A move to protect beneficiaries

The conditions of participation revision is based on four core requirements: patient rights, comprehensive assessment, patient care planning and coordination, and quality assessment and performance improvement. Among these are the following specific steps "to protect beneficiaries and improve quality":

• Medicare-certified agencies must conduct background checks of home health aides as a condition of employment.

• Current qualifications of home health aides should be expanded to include nurse aides who have completed appropriate nurse aide training or competency evaluation requirements.

• Agencies are required to discuss with patients the expected outcomes of care so the patients can be more involved in care planning.

• Agencies must coordinate all care that physicians prescribe for their patients, thus preventing the current practice of several agencies serving one patient without care coordination.

• Agencies are required to provide their staffs with continuous feedback on qualifications and performance as part of their continuous improvement programs.

While many of the changes represent a departure from the process-driven approach of the past, HCFA still is attempting to set time limits in some areas, including:

• the initial assessment (within 48 hours of referral, the patient’s return home, or the physician-ordered start-of-care date);

• the comprehensive assessment (no later than five working days after the start of care);

• updates of the comprehensive assessment (at least every 62 days beginning at the start of care).

As part of the comprehensive assessment, HCFA would require agencies to administer OASIS within every 57 to 62 days after the start of care. (A basic outline of the proposed COPs and OASIS rules is inserted in this issue of HQM.)

"I was really struck by the different mood that HCFA seems to be interested in creating," says Kathryn S. Crisler, MS, RN, senior research associate at the Center for Health Services and Policy Research in Denver. "This seems to be a real attempt to allow some flexibility on the part of home health agencies. I think agencies that are currently doing a good job should welcome it. It focuses on the endpoint; it’s where we all want to get to.

"In the past, HCFA has been very rigid," she says. "There’s a little of that in there still, but there’s less of Big Brother telling you how to provide care than saying, ‘OK, show us what you’re doing. You have the responsibility to provide good care. If you don’t, we won’t pay you.’"

The one feature that drew a lot of attention in the national press was a requirement for background checks of home health aides. Recent coverage of home care agency fraud and abuse of patients seems to have spurred the Clinton administration into addressing the issue, which experts agree is necessary and desirable. All agreed that background checks should be required, adding that their agencies have always done them.

"Criminal background checks is a very good idea," says Nielsen. "However, they are difficult to do right. Agencies have to be taught. They need to find out where an employee lived in all the prior years they worked, because there is no national repository. It’s all state by state. All they have to do on an application is leave out one state."

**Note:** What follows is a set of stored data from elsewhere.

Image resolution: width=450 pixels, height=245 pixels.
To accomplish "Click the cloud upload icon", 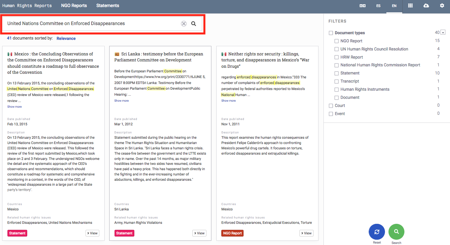I will click(x=426, y=6).
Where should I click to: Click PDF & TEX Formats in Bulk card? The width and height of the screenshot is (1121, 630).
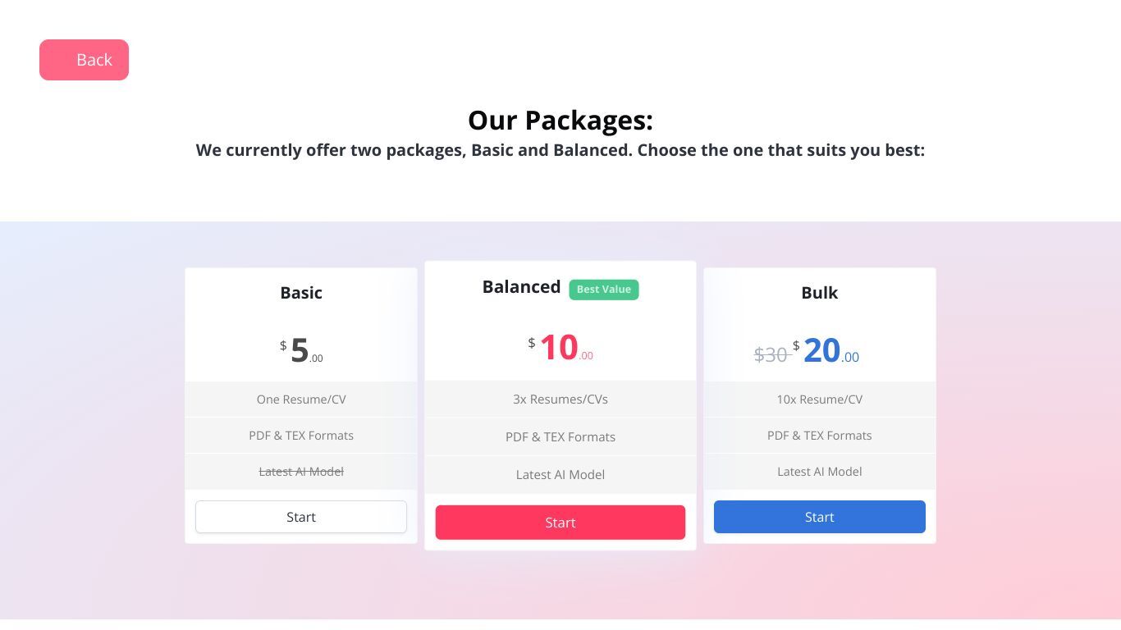click(x=820, y=436)
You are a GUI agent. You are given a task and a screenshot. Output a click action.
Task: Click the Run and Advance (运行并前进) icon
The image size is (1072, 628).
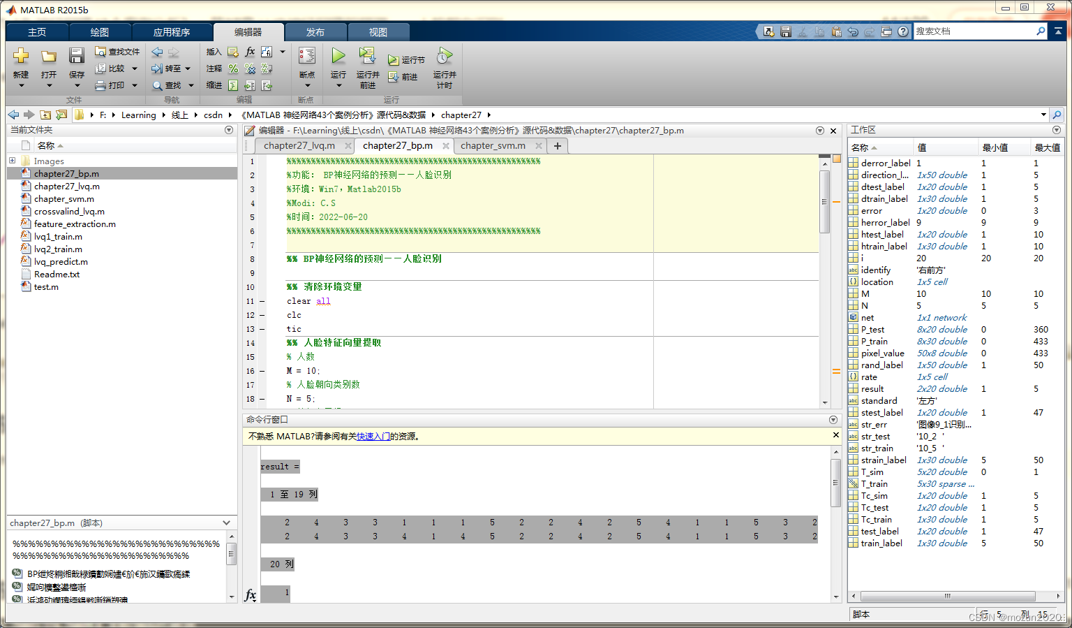coord(367,56)
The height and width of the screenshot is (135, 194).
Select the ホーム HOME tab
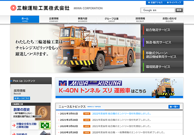click(25, 20)
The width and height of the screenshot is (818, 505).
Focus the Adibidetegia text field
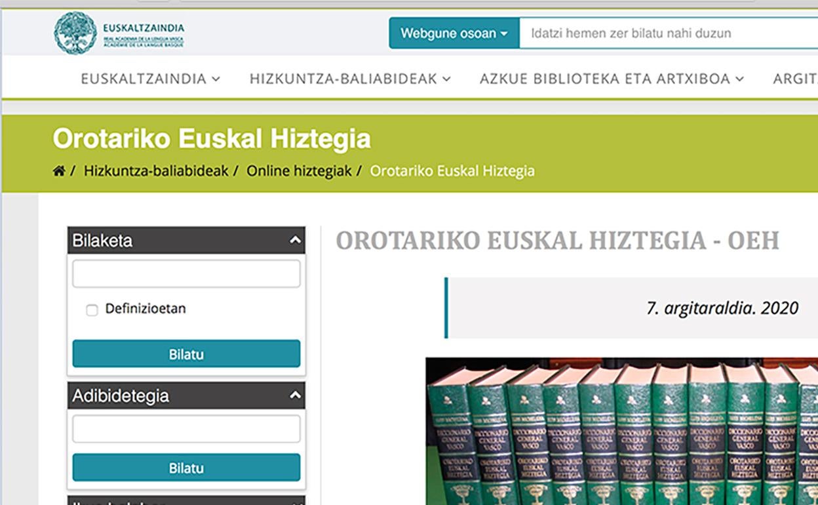[x=186, y=429]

Cathy Frasca, RN, BSN, FACHCA, executive director of South Hills Home Health in Homestead, PA, sees the requirement by HCFA and HHS as something that is necessary. "Our state home care association has already developed a software package that’s available to members."

Frasca, however, does not believe criminal background checks should stop with home health aides. "I’d like to see it on all staff, not just home health aides. Of course, professionals have other types of monitoring systems."